What you have to do = Reproduce the following data word for word, keeping every line as it appears.

══ Provided records

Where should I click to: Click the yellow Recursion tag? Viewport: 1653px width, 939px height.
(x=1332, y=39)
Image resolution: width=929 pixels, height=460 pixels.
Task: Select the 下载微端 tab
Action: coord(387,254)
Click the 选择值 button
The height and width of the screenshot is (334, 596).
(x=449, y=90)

════

The reply =
Where should I click to: Click the yellow Recursion tag? Viewport: 1653px width, 939px height.
(x=1332, y=39)
Image resolution: width=929 pixels, height=460 pixels.
Task: Select the 下载微端 tab
Action: coord(387,254)
Click the 选择值 button
The height and width of the screenshot is (334, 596).
(x=449, y=90)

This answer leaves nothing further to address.